It's a weird feeling changing the name you have been known as in an online community. It shouldn't feel strange but it does. I've wanted to change for a while as the idea behind the original moniker is no longer fitting, colmmu was originally my secondary account on Twitter, it was going to be my "professional" identity and thus colmmu stood for College Of Law Multi Media Unit, which is where I worked. Unoriginal, boring and trite - which was the intention of that account. I had another account where I was more myself, but I'm not one for split personalities and running two accounts in different personas was impossible for me and I started being more myself with colmmu than the other account, so I deleted it and kept going.
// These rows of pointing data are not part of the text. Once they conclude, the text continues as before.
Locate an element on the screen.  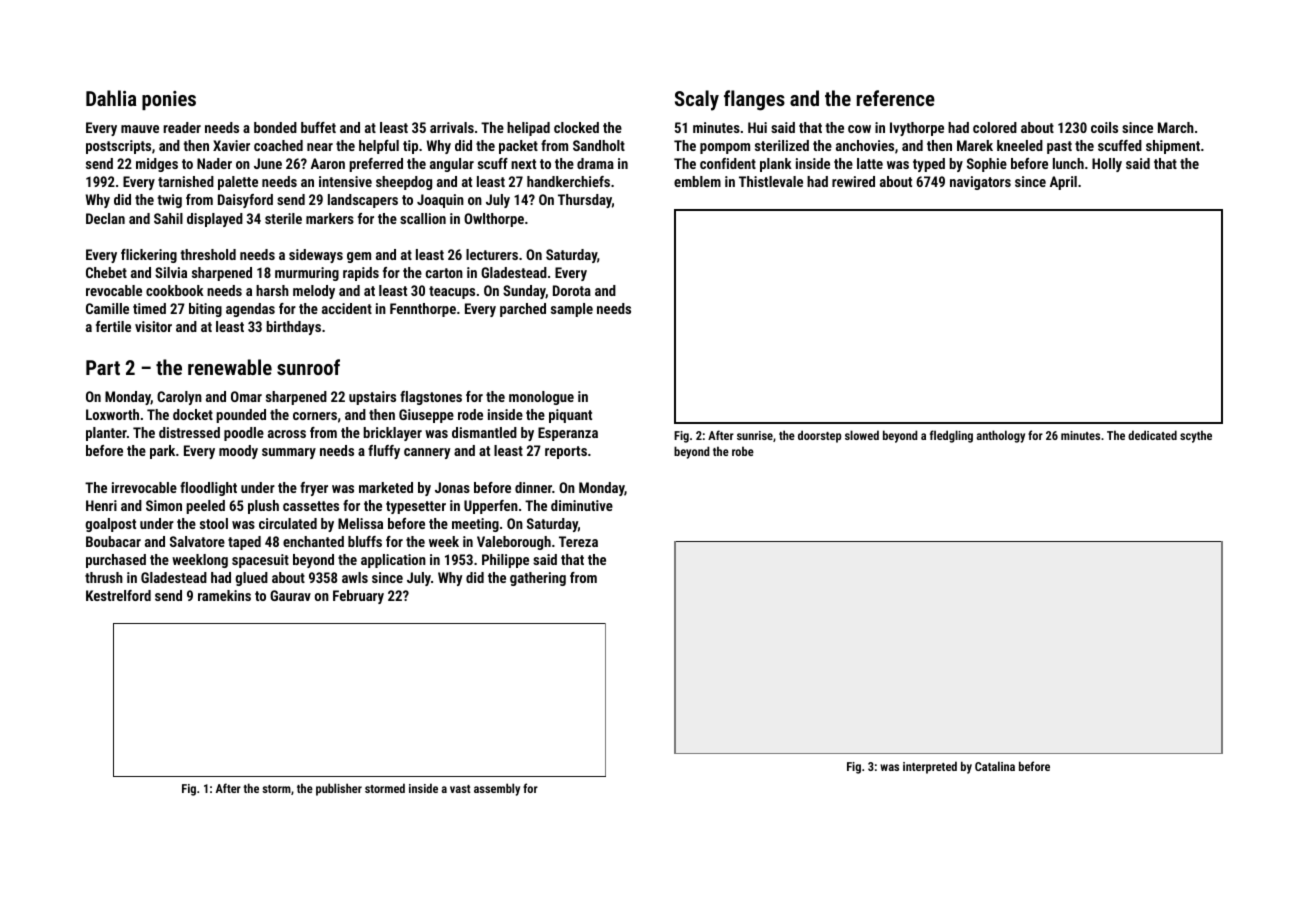
sunroof is located at coordinates (308, 367).
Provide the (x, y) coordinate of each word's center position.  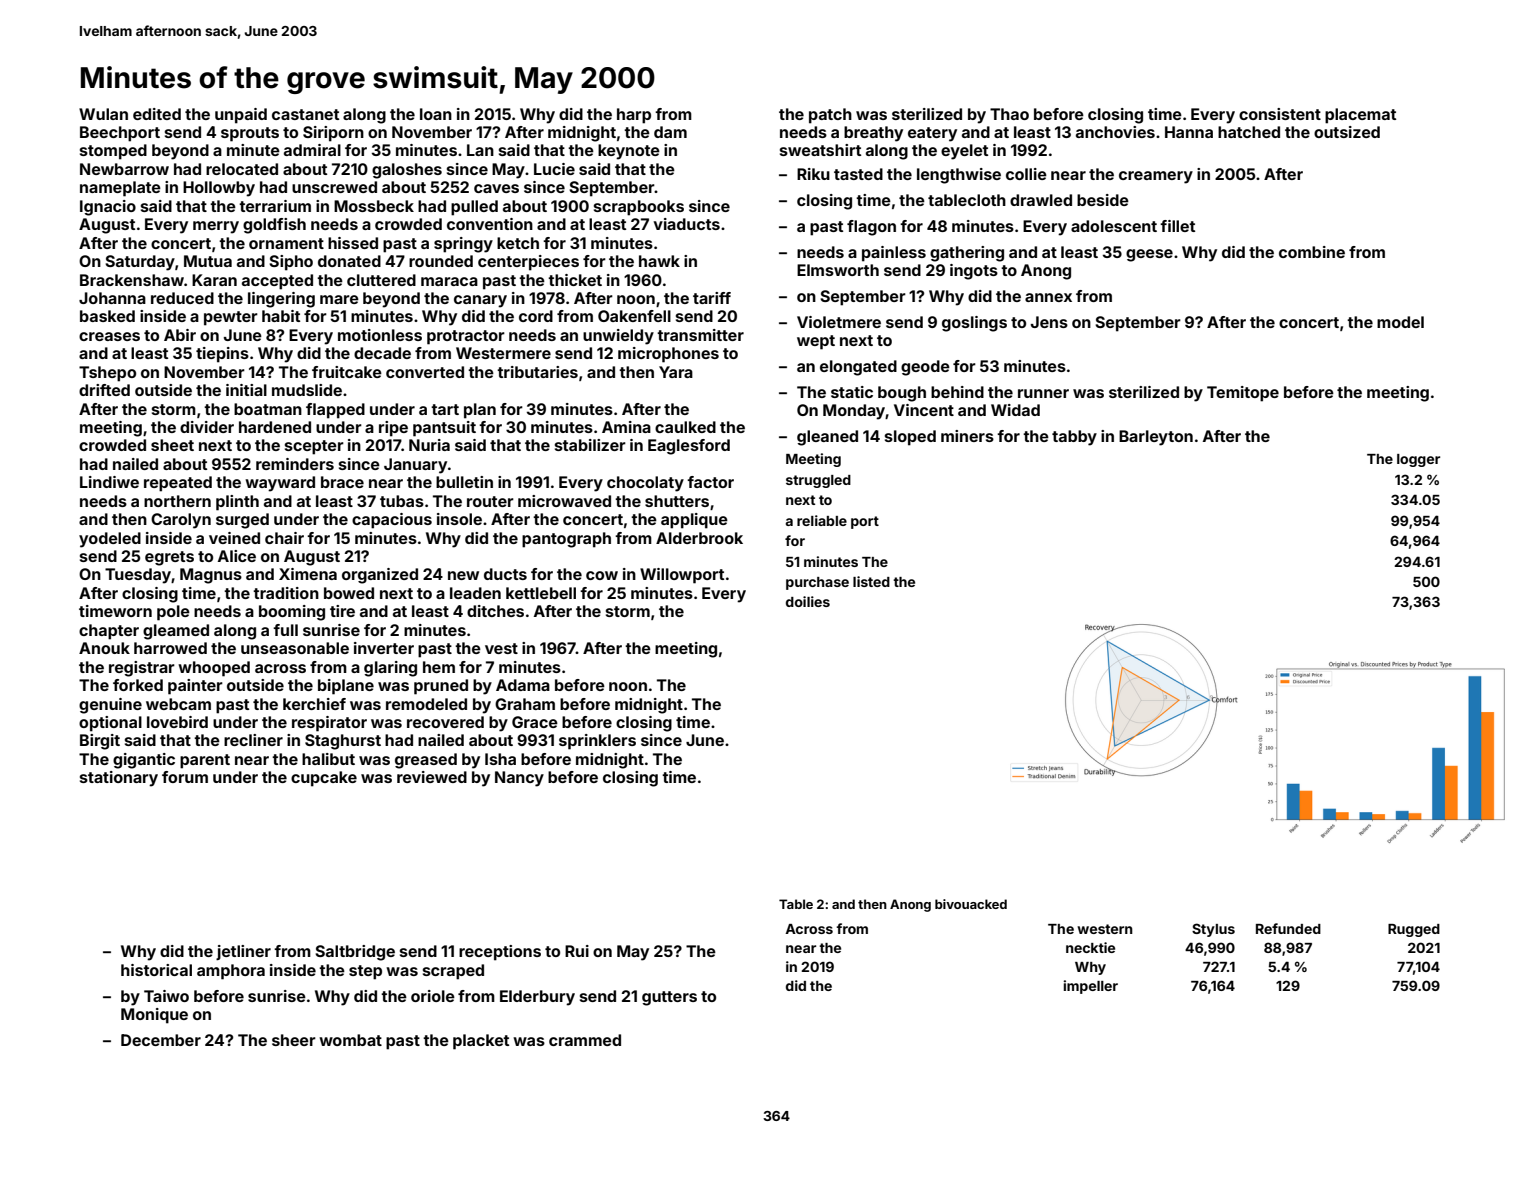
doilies (808, 601)
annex (1048, 297)
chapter (109, 632)
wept (816, 342)
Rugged (1414, 930)
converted (425, 372)
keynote (629, 152)
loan (436, 114)
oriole (433, 996)
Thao (1009, 114)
Over time it bothered me that the handle was a reference to my job, one that I often had to explain to people. When the College became a University, it became even more redundant and I wanted to really claim it all back for myself. After all it was not an official account in the slightest.
So, why kaoticoddchild? It has history with me, I'm chaotic, sometimes odd and try to maintain a strong essence of childhood wonderment at the world. Oddchild is also how everyone misreads my wife's name, which has always amused me.
Letting go of colmmu is just the beginning of a process, I'm gearing up for lots more change because I have a deep fire burning in my soul to shake a few things up in this world. More on this later... the first step is letting go and I'm am reminded of an excellent text extract by Richard Bach:
Once there lived a village of creatures along the bottom of a great crystal river. The current of the river swept silently over them all -- young and old, rich and poor, good and evil -- the current going its own way, knowing only its own crystal self.
Each creature in its own manner clung tightly to the twigs and rocks of the river bottom, for clinging was their way of life, and resisting the current was what each had learned from birth.
But one creature said at last, "I am tired of clinging. Though I cannot see it with my eyes, I trust that the current knows where it is going. I shall let go, and let it take me where it will. Clinging, I shall die of boredom."
The other creatures laughed and said, "Fool! Let go, and that current you worship will throw you tumbled and smashed against the rocks, and you will die quicker than boredom!"
But the one heeded them not, and taking a breath did let go, and at once was tumbled and smashed by the current across the rocks.
Yet in time, as the creature refused to cling again, the current lifted him free from the bottom, and he was bruised and hurt no more.